● WHAT IS EXPECTED
The entries below are to be repeated exactly, and their pictures left out.

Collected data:
++++++++++

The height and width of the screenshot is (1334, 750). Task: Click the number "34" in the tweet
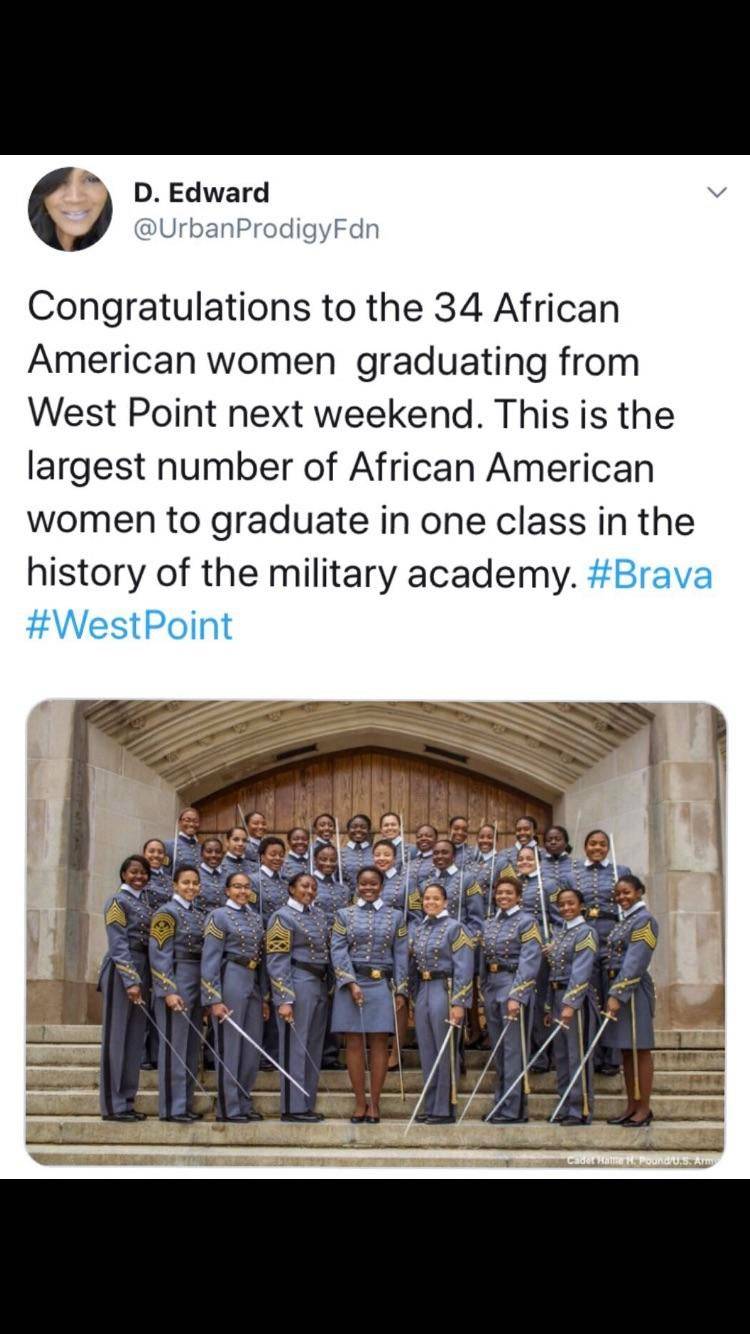458,307
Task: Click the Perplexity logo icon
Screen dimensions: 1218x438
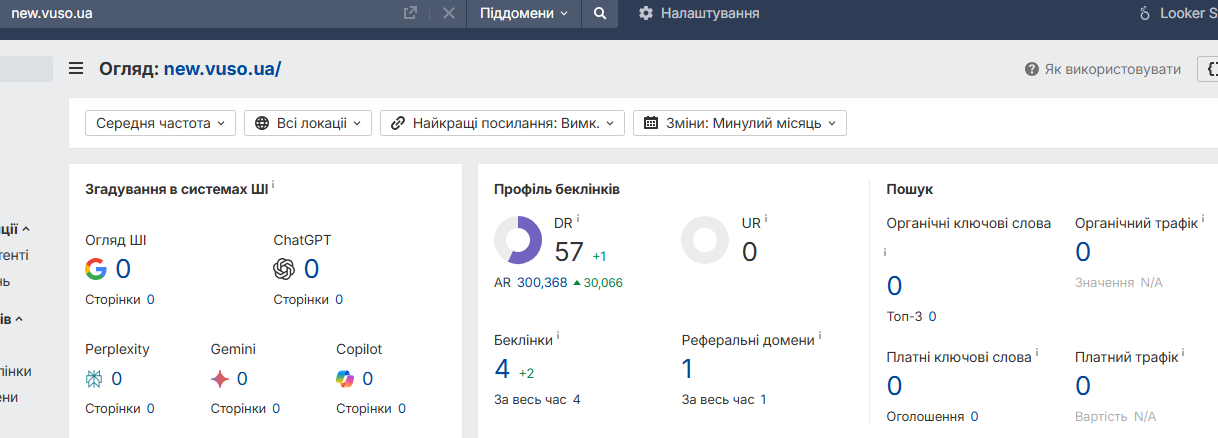Action: 94,379
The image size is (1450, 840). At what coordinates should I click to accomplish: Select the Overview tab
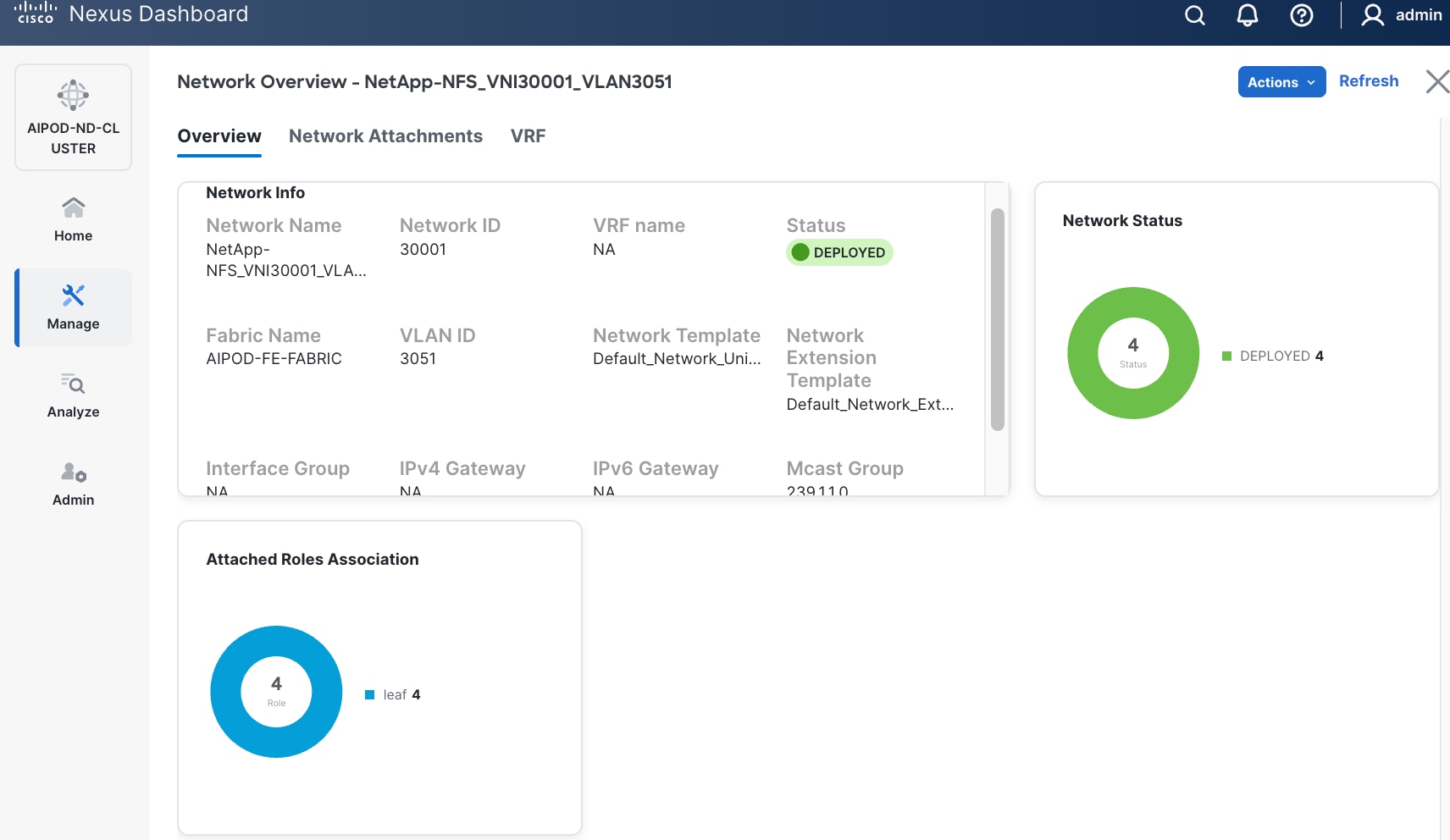pyautogui.click(x=219, y=136)
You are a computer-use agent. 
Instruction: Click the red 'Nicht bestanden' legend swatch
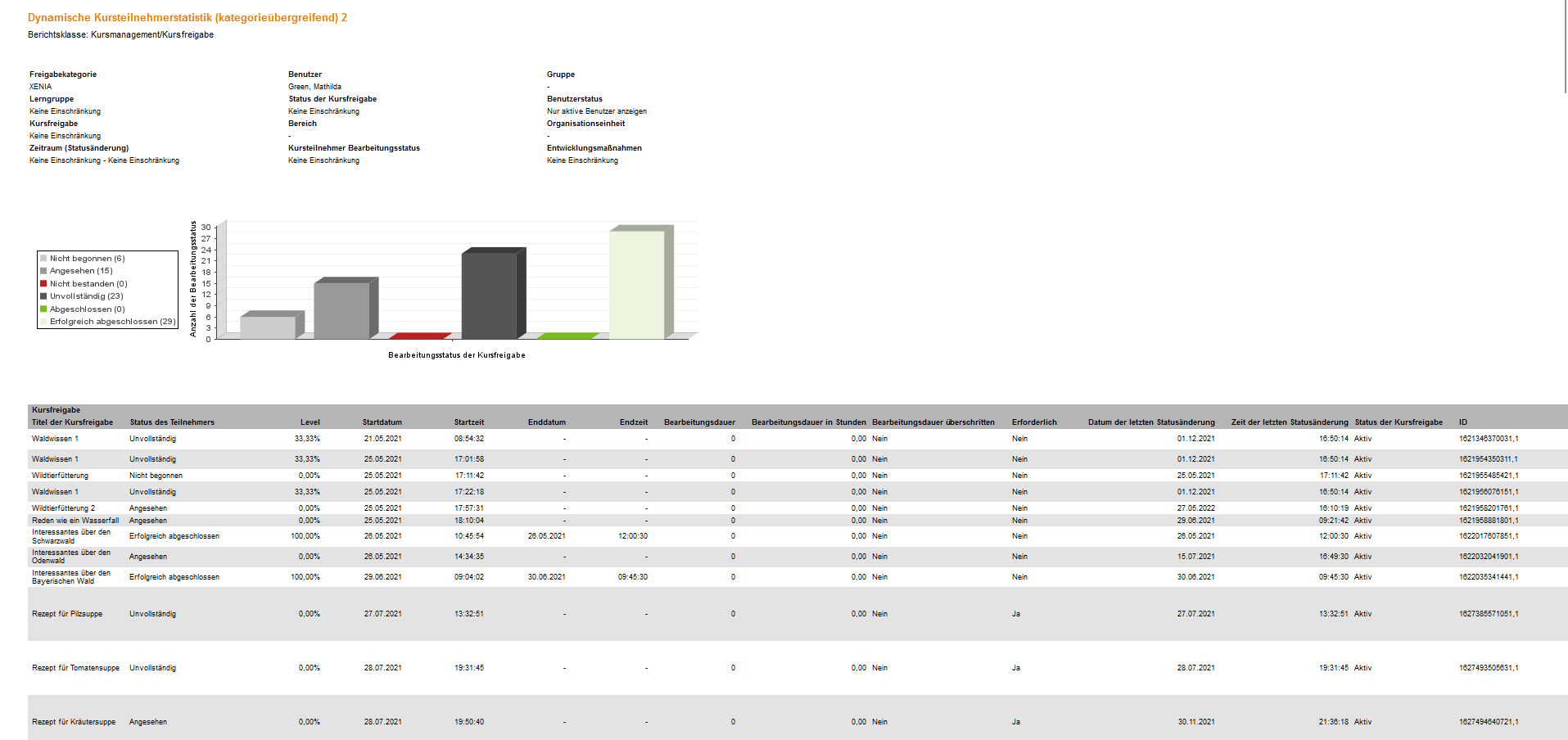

++++++++++

● REPLY TO THE EXERCISE
The height and width of the screenshot is (1334, 750). Task: Click the number "34" in the tweet
458,307
Task: Click the Perplexity logo icon
Screen dimensions: 1218x438
Action: 94,379
The image size is (1450, 840). At what coordinates should I click to accomplish: Select the Overview tab
pyautogui.click(x=219, y=136)
You are a computer-use agent. 
Instruction: Click the red 'Nicht bestanden' legend swatch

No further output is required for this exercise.